Monday, August 18, 2014

a brief glimpse of Nanning

There really isn't much to say about the remainder of my journey through China on July 13th. I managed—just barely—to make my connection in Kunming at around four o'clock. Even so had the flight not been delayed, I'd have missed it. As I sprinted through the airy, crowded, never-ending concourse I found myself wishing that I could've taken photos of this amazing airport and the mist-shrouded, awe-inspiring mountains surrounding it. 

The transfer at Nanning was annoying. I had to go through security for the fourth freakin' time. The airport was ancient, the roof leaky, the rafters rusty, the X-ray machines antique, the employees confused and overawed by the sudden influx of people, and the rain warm, heavy, and wet. It came bucketing down on us during our bus transfers to and from the terminal as though to give us a little preview of Indochina. 

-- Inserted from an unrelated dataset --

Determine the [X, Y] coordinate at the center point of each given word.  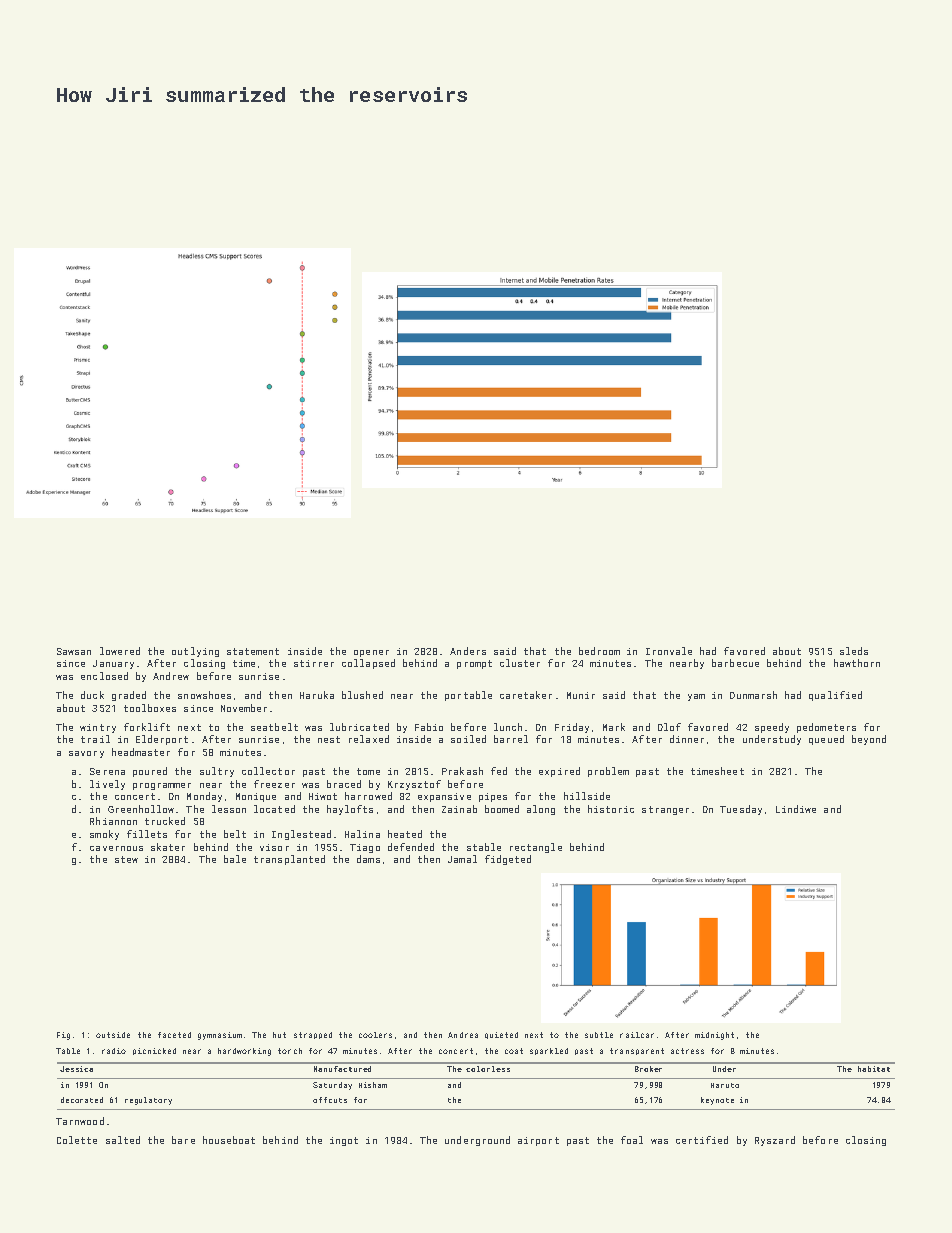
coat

Let's just say that I got in to Hanoi in the late afternoon after the last hour-long hop across the Vietnamese border. I peered hawkishly out of the porthole and saw a fair verdant country dotted with stands of banana trees, hummocky hills with tousled hair, and rice paddies the color of chai. It didn't look too different from Korea from the air, just wetter. 

What really astounded me were the clouds: heaps of low-lying cumulonimbus, heavily pregnant with rain and choking up the airways at 10,000 feet. Spires, pillars, minarets, enormous castles with crenelated keeps and battlements, men-o'-war with all sails flying, puffy white battleships with jagged conning towers, swirls of ice cream with Reddi-wip on top, thundering stampedes of gout-stricken buffalo and cancerous bull rhinos in full gallop. I saw all these shapes and more in the packed skies as we descended into Hanoi.